Yeah, it's a great question. We are seeing the ability to take some price in mechanical thrombectomy, and we're doing that. But we're also bringing on new customers, and we're seeing growth in terms of unit sales as well as utilization at our customer base. So it's a combination of all three. And I think that is a testament to the products that we have, the portfolio, and how well they're really being adopted by customers when they get their hands on them.
Great. Thanks for the feedback there. And I guess just any update on the ongoing clinical trials, BTK, and how you're seeing a timeline for progression on these trials, and what ultimately findings you anticipate could unlock for the markets.
Yeah, as we've said, we think this is a very important clinical trial, both to our product line, but also to the market in general for atherectomy. And we think that Arion has a unique place and a unique role to play in that. There's been some publications of some IITs of physicians who have used Arion to treat below the knee calcifications and lesions with great outcomes. So we're very confident with what we're going to see. The structure of the Ambition BTK study we think is important to have both the RCT segment as well as the registry to prove that you can use Arion particularly and atherectomy below the knee and get good outcomes for your patients. We're very pleased with the pace that we're seeing. We're seeing enrollment in both sides of that trial in the RCT and the registry. They're pretty comprehensive, so it's not going to be over immediately, but we're really pleased with the pace that we're seeing, the uptick, the interest in getting into this study with the clinical and scientific rigor that it has, and we think it'll be a very big part of our ARION business going forward.

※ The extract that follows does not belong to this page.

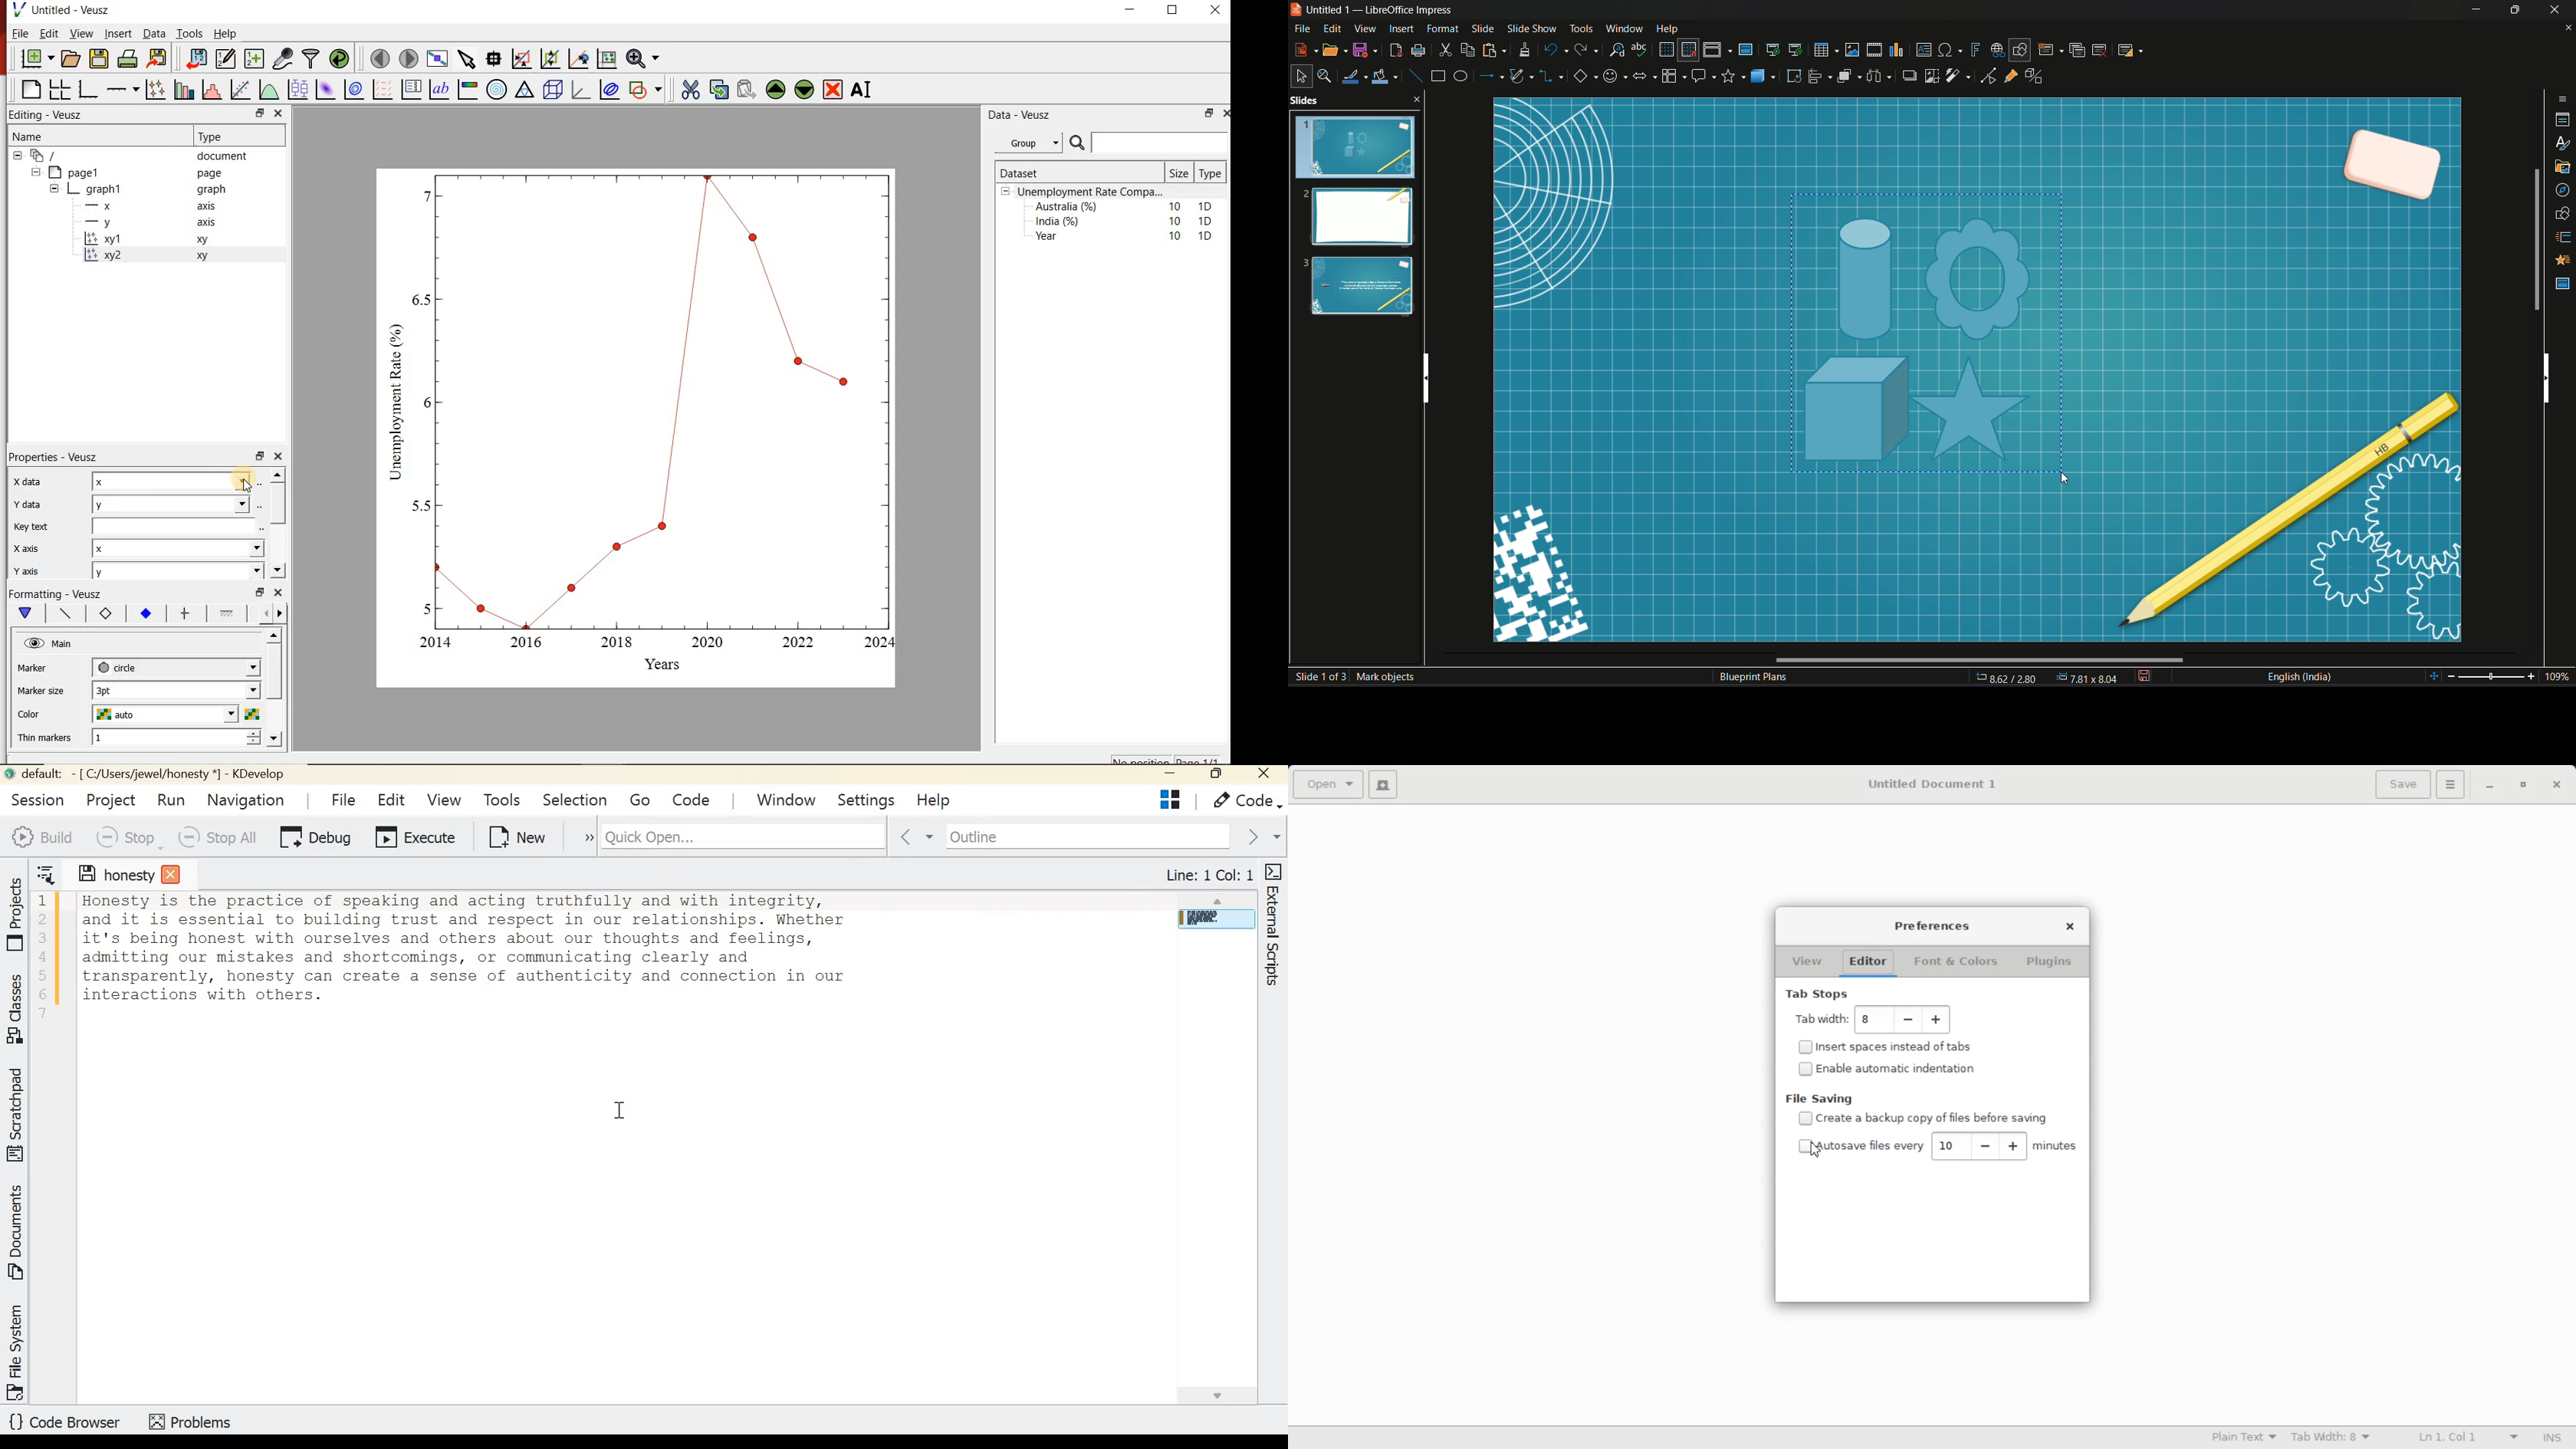  I want to click on graph chart, so click(638, 428).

Great, thanks so much for taking the questions.
Thank you. Thank you. At this time, I'll hand the floor back to Mr. Jim Clemmer for closing remarks.

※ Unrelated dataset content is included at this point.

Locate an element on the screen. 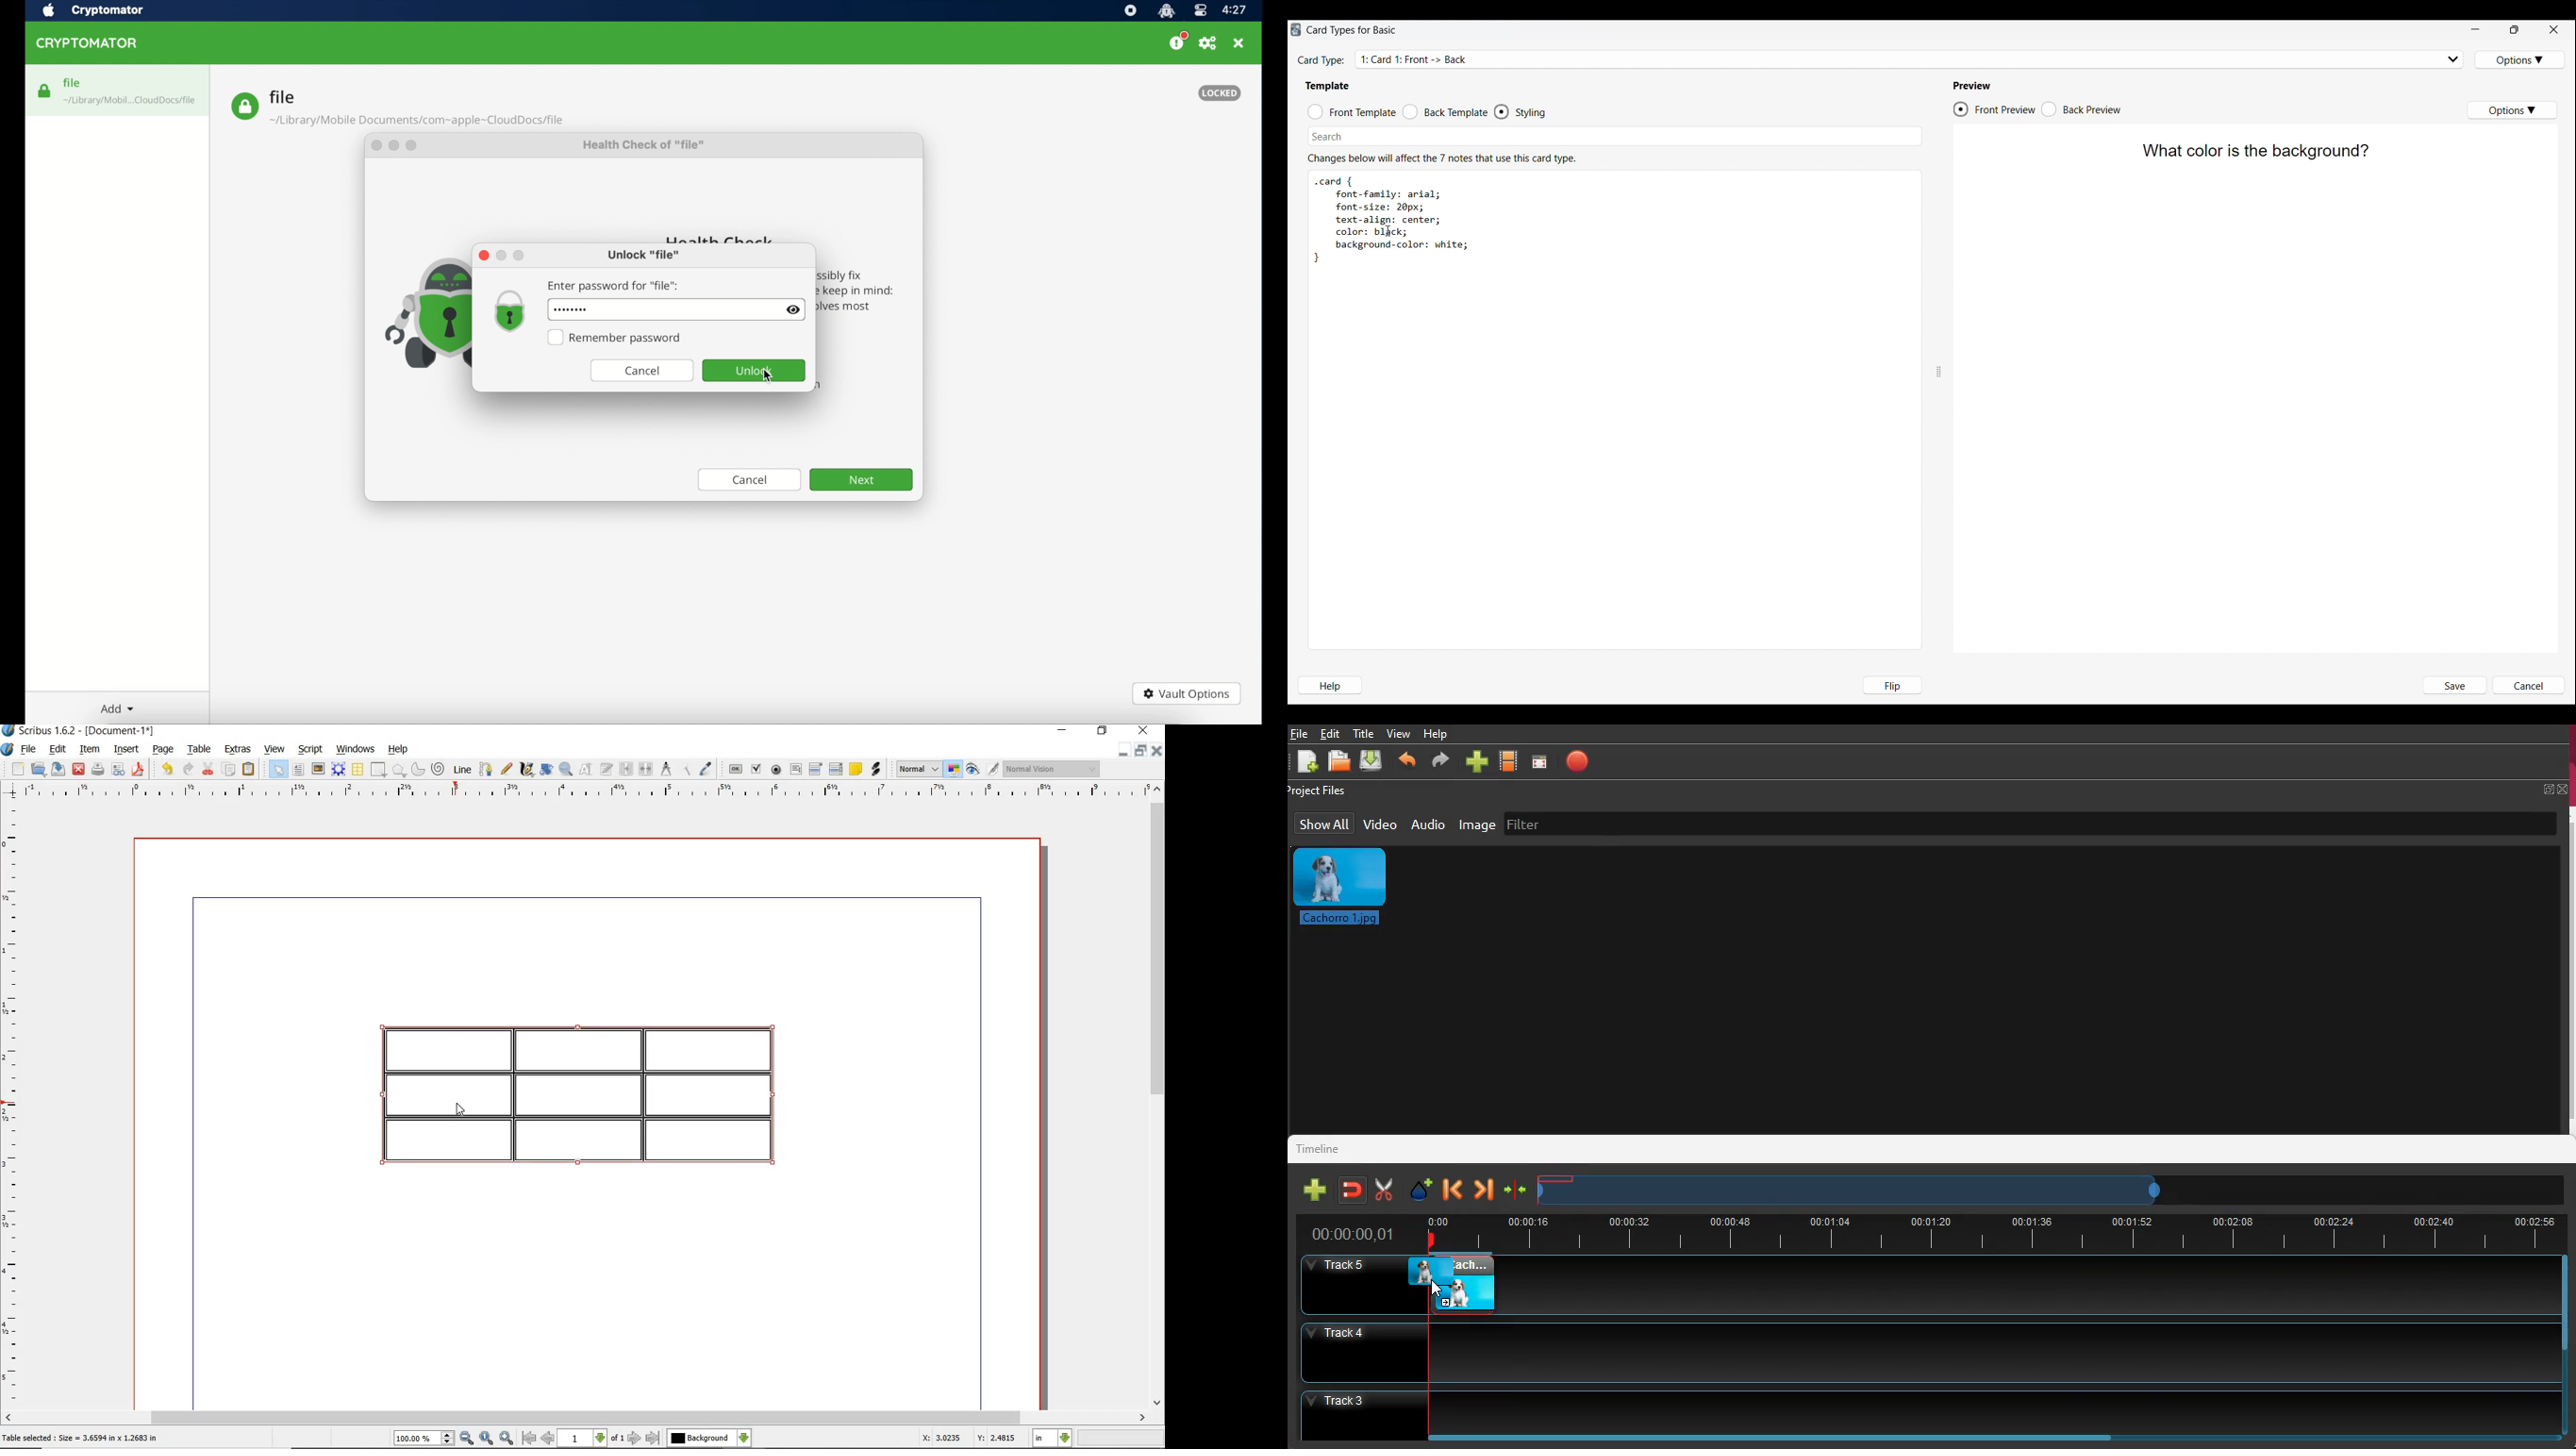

Thank you, Rob. Thank you guys for joining us today on the call. What you'll see from us is what you've seen this quarter. In the future, we believe that we have a company set up to win. In the markets that we know are strong, they're difficult to compete in, but we've got significant technology advantages and we're playing in the right spaces. Our team is supported. by really good people who've helped us achieve these great results. Our teams here across the board have come above and beyond. We're a company with more than one moving part, and we ask people to do a lot, and they deliver. We're also really encouraged by new people joining our company, who are also thrilled to join us based upon the direction we've changed this company towards, and they want to be a part of our journey. So folks, we're really excited with the results we just delivered, and we're really bullish on our future. We think we've changed this company, we've set it up well to win, We've got the right people to deliver. So thank you again for joining us. We'll talk to you soon.
This will conclude today's teleconference. We disconnect your lines at this time. Thank you for your participation.